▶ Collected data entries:
○ ○ ○ ○ ○ ○ ○

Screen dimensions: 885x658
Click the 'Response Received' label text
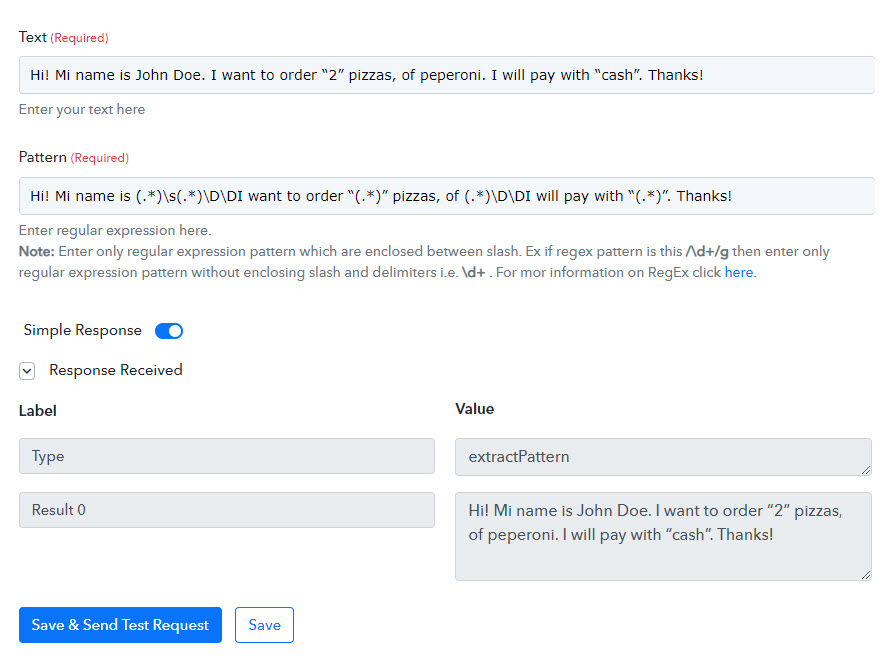point(116,370)
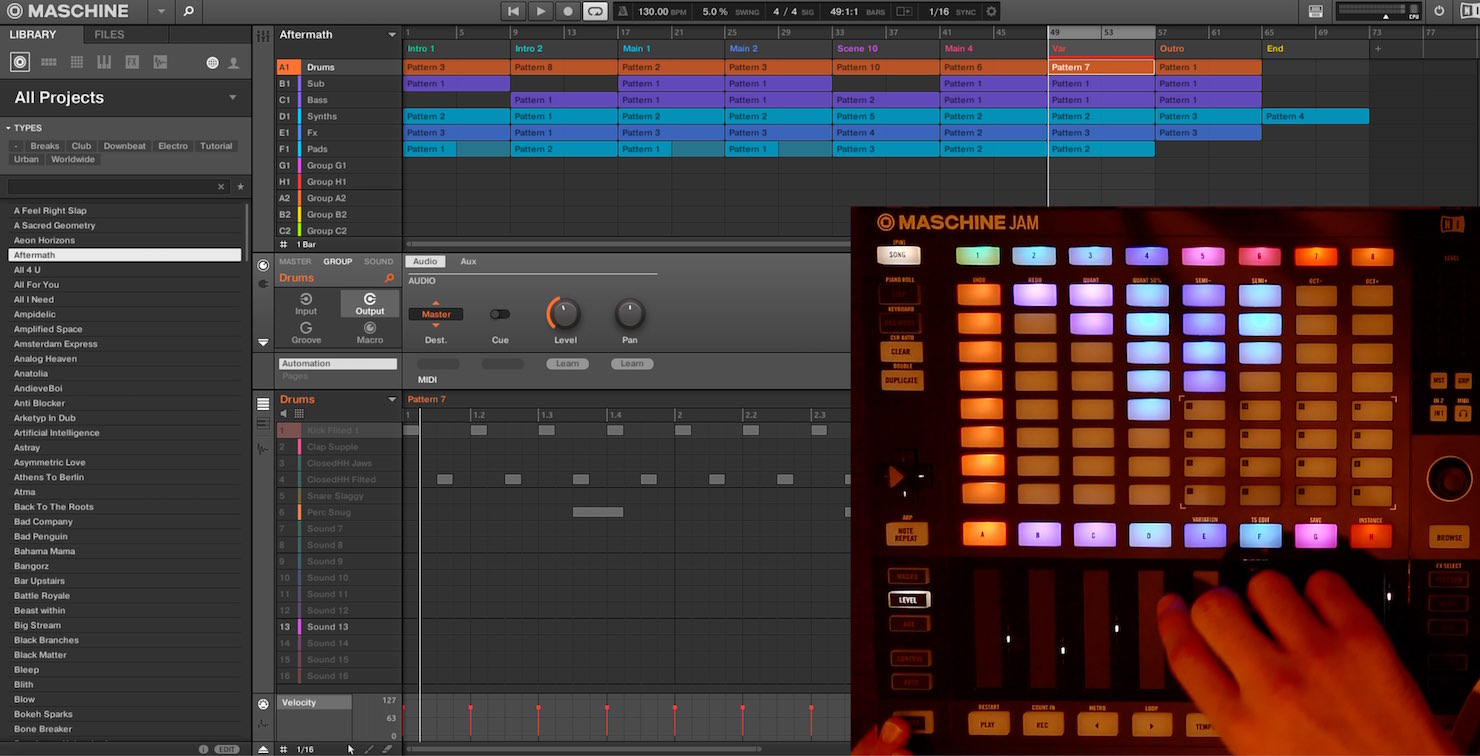
Task: Click the Downbeat type tag
Action: (x=125, y=146)
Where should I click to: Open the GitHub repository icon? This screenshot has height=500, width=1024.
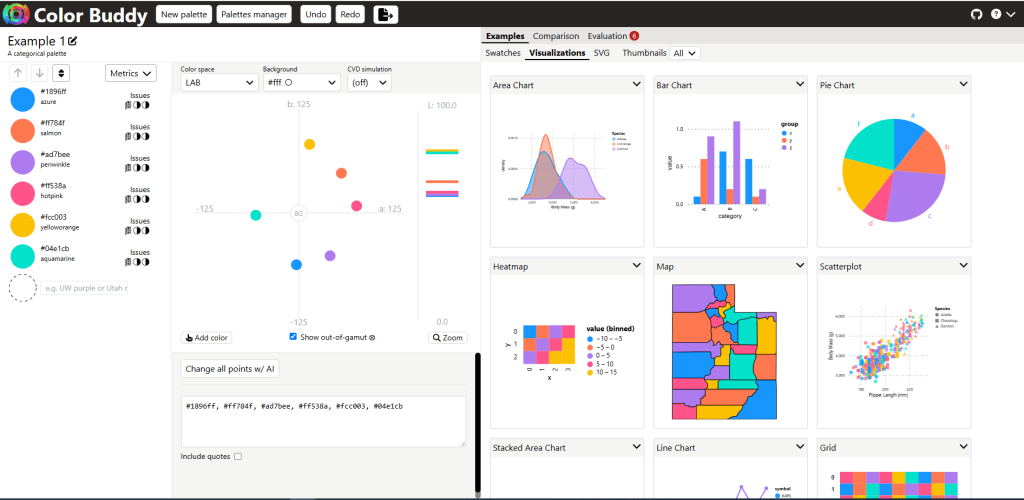point(977,14)
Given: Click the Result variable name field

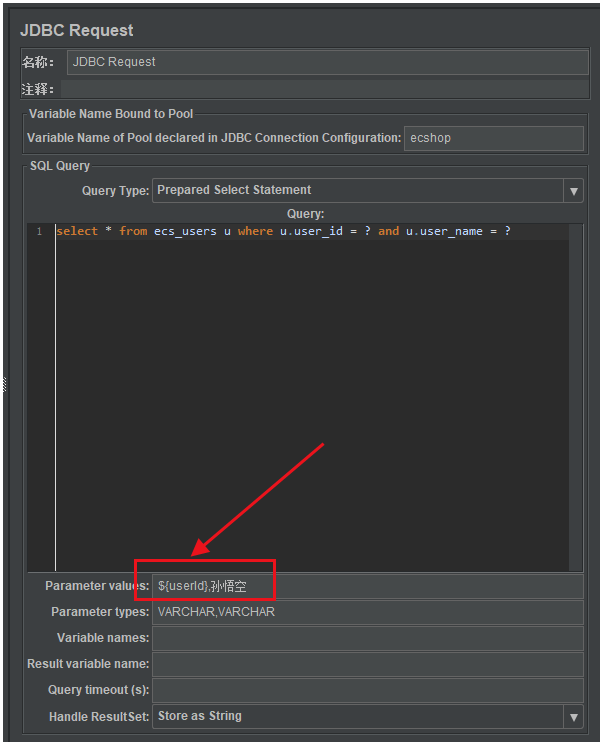Looking at the screenshot, I should [x=367, y=665].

○ ○ ○ ○ ○ ○ ○

▶ Requirement:
Please repeat each line above exactly as it appears, but omit the pictures.

▶ Completed task:
Screen dimensions: 885x658
Click the 'Response Received' label text
point(116,370)
Task: Click the Downbeat type tag
Action: (x=125, y=146)
Where should I click to: Open the GitHub repository icon? This screenshot has height=500, width=1024.
point(977,14)
Given: Click the Result variable name field

Looking at the screenshot, I should [x=367, y=665].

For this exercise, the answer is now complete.